Task prompt |
Please arrange everything in the material from the line containing "Click the yellow Spin button" down to the line containing "point(37,152)" as a JSON list of strings, one string per line, leaving out blank lines. Include only those lines, with both ends included.

- - -

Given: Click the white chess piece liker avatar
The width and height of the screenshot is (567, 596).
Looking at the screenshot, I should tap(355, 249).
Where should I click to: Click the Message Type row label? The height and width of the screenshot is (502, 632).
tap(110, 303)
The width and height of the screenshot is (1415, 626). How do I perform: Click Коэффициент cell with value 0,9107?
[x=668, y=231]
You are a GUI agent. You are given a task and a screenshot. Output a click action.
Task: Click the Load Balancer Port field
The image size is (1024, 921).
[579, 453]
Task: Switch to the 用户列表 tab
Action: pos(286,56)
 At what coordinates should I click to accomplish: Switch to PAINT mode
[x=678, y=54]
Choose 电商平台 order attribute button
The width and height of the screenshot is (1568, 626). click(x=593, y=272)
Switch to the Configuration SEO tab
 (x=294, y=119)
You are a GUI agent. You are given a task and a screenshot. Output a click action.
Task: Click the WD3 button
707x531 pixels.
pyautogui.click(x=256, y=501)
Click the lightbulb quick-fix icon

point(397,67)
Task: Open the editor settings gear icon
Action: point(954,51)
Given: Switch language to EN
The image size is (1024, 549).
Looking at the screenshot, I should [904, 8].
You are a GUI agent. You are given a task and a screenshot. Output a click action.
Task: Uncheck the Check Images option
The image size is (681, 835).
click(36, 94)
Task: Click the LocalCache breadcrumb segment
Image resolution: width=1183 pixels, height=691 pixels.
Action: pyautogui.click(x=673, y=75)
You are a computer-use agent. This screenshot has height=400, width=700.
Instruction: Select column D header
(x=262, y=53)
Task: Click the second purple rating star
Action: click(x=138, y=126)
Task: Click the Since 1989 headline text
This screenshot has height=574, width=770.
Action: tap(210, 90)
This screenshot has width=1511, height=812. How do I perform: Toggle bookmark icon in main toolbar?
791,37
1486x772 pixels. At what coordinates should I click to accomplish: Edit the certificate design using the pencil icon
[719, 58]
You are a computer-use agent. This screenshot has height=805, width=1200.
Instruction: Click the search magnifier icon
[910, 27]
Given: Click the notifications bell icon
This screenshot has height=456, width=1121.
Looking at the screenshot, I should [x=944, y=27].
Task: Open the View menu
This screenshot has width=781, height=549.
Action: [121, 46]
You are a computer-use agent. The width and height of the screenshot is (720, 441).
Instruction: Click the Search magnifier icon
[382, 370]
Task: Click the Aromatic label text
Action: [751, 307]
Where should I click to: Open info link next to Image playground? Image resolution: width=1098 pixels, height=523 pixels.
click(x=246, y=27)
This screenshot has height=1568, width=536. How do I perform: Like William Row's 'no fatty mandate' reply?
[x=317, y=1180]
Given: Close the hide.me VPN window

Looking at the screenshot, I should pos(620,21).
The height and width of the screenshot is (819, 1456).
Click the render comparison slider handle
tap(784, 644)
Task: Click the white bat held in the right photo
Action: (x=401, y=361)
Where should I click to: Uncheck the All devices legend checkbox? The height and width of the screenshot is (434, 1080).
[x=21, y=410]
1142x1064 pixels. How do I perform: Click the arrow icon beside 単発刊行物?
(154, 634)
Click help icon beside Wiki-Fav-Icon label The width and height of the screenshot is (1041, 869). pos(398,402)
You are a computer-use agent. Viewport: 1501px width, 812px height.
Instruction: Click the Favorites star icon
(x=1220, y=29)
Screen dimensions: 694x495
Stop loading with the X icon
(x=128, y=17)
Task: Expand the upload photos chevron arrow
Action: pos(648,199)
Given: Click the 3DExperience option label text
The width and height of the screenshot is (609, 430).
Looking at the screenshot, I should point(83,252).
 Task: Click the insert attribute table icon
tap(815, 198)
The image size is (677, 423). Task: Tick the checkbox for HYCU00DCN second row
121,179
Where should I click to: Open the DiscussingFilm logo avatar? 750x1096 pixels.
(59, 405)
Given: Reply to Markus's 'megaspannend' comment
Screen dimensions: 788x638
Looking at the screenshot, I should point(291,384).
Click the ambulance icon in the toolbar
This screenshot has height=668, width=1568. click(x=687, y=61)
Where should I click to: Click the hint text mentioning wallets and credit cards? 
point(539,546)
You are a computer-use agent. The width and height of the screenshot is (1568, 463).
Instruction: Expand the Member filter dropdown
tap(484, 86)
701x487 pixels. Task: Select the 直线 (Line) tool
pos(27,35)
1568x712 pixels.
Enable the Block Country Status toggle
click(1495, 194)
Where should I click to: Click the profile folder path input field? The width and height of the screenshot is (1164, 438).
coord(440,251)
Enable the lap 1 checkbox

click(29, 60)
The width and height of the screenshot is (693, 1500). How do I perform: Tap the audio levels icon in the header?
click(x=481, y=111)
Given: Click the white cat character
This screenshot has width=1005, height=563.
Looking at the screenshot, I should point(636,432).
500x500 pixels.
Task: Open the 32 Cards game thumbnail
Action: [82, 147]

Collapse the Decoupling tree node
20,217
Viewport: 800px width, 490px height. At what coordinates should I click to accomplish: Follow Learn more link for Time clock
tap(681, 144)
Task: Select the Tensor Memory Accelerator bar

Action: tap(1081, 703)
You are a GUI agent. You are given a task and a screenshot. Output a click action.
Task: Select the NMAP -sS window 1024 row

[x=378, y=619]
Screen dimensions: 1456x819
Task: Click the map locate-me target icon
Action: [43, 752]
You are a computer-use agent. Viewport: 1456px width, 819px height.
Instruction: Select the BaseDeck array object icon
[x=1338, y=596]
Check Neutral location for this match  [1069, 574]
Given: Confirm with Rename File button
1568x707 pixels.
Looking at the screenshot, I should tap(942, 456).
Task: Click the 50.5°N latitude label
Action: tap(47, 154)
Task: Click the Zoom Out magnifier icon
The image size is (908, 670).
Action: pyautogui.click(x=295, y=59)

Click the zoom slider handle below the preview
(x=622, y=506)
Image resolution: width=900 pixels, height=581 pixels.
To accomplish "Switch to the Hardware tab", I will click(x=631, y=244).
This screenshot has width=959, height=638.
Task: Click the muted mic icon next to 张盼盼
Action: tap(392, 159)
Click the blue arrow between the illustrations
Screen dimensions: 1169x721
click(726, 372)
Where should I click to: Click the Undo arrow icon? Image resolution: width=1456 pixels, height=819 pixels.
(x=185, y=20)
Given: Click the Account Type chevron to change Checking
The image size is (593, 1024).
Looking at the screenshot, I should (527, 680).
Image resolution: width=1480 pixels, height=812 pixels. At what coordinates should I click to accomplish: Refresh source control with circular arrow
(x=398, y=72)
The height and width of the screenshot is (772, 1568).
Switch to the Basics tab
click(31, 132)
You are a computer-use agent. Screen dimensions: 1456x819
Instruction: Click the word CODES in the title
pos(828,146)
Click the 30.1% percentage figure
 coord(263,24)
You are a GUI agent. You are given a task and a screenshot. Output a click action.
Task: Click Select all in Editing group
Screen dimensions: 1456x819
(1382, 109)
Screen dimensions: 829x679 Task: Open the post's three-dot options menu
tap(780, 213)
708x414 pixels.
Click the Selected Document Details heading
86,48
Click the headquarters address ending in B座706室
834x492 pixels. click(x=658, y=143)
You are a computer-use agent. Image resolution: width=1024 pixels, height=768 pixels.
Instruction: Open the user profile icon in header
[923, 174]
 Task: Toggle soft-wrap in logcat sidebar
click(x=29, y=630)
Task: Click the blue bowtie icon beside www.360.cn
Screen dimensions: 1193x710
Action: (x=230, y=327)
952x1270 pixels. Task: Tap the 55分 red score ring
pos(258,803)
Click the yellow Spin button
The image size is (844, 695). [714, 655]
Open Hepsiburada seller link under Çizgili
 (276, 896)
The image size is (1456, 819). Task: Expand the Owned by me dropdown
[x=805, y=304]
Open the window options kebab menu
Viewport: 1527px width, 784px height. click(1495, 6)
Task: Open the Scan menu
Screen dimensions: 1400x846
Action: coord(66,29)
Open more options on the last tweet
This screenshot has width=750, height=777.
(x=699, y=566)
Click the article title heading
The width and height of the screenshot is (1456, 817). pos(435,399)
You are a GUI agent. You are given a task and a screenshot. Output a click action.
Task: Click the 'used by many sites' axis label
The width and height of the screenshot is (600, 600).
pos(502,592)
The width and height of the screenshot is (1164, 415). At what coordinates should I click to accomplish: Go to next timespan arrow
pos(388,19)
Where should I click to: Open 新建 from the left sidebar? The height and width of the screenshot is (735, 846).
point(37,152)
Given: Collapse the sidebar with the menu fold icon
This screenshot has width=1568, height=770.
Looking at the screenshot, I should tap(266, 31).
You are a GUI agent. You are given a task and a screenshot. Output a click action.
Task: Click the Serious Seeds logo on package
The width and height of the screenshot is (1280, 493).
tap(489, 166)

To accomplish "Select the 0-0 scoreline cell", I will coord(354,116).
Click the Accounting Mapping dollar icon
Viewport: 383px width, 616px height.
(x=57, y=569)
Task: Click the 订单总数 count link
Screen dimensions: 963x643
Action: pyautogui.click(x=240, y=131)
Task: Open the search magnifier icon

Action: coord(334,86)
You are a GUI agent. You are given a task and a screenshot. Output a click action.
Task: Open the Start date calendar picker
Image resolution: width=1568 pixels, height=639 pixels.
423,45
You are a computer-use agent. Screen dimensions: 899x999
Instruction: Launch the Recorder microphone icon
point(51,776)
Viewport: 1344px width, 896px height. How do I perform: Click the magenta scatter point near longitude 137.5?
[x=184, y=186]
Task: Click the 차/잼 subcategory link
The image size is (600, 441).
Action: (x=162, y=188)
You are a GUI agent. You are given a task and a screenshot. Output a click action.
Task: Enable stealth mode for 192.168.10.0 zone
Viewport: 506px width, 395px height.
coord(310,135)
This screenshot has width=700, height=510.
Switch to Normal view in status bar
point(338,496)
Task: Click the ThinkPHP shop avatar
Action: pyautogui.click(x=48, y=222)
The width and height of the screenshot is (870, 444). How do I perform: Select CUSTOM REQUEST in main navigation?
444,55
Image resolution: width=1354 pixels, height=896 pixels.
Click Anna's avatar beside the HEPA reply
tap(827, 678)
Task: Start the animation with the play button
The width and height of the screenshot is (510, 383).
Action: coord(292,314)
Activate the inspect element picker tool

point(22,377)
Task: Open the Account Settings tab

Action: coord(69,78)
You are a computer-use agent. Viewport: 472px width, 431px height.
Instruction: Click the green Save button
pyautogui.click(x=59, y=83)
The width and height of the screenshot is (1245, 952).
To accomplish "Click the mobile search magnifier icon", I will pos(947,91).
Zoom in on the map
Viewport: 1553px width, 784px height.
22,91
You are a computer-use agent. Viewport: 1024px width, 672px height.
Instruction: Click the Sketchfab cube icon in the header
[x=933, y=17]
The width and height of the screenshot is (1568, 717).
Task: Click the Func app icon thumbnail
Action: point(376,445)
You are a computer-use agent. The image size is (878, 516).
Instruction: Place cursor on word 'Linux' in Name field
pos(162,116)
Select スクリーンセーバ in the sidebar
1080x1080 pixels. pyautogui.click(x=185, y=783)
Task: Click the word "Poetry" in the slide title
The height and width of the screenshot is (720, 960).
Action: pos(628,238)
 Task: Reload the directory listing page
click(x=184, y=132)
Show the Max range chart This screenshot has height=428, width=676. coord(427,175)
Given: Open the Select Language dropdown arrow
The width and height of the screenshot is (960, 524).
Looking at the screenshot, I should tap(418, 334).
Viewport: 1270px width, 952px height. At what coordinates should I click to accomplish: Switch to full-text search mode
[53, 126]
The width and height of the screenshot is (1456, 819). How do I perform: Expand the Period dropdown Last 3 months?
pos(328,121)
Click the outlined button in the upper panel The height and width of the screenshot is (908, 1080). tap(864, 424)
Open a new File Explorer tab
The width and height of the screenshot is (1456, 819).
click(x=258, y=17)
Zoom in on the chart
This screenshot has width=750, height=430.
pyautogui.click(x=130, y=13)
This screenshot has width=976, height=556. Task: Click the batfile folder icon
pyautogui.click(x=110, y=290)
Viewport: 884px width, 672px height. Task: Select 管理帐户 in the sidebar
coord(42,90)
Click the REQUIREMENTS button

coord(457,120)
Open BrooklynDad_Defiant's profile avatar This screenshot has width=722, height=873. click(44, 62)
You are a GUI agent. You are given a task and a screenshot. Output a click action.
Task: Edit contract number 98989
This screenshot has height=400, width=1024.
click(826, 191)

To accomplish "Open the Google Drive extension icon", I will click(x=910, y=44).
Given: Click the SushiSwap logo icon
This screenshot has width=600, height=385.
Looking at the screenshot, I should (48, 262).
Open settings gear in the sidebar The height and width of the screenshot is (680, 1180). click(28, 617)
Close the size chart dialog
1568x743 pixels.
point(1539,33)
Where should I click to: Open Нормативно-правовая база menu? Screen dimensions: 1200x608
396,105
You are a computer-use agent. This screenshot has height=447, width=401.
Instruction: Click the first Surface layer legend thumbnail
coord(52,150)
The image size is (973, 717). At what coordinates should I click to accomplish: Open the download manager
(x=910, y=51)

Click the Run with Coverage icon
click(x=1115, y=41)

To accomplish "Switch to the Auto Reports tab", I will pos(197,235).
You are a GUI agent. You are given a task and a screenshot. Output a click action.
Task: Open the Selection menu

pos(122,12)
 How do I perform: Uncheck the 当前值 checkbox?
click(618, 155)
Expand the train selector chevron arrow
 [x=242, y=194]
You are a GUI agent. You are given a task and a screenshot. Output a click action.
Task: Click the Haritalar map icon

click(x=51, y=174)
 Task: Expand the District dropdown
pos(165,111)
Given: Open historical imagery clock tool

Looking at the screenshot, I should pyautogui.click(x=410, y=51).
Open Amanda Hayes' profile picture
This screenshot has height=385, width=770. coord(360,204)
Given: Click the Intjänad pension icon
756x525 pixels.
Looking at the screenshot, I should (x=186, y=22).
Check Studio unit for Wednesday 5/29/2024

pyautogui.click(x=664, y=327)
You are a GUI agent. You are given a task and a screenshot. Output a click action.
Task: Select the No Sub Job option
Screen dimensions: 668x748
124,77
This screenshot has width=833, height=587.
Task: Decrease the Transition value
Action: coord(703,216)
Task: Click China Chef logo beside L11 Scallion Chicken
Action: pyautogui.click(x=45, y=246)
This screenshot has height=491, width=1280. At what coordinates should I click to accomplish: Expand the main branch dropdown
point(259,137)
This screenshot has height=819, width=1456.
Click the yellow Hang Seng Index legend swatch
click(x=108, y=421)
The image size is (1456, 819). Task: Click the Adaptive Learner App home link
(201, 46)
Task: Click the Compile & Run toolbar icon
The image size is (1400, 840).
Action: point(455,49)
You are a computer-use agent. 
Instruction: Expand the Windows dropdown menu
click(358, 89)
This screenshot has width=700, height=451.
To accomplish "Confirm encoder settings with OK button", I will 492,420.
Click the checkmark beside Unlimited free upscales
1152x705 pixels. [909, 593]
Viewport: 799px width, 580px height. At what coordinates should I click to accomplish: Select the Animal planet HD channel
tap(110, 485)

- - -

Task answer |
[
  "Click the yellow Spin button",
  "The image size is (844, 695). [714, 655]",
  "Open Hepsiburada seller link under Çizgili",
  " (276, 896)",
  "The image size is (1456, 819). Task: Expand the Owned by me dropdown",
  "[x=805, y=304]",
  "Open the window options kebab menu",
  "Viewport: 1527px width, 784px height. click(1495, 6)",
  "Task: Open the Scan menu",
  "Screen dimensions: 1400x846",
  "Action: coord(66,29)",
  "Open more options on the last tweet",
  "This screenshot has width=750, height=777.",
  "(x=699, y=566)",
  "Click the article title heading",
  "The width and height of the screenshot is (1456, 817). pos(435,399)",
  "You are a GUI agent. You are given a task and a screenshot. Output a click action.",
  "Task: Click the 'used by many sites' axis label",
  "The width and height of the screenshot is (600, 600).",
  "pos(502,592)",
  "The width and height of the screenshot is (1164, 415). At what coordinates should I click to accomplish: Go to next timespan arrow",
  "pos(388,19)",
  "Where should I click to: Open 新建 from the left sidebar? The height and width of the screenshot is (735, 846).",
  "point(37,152)"
]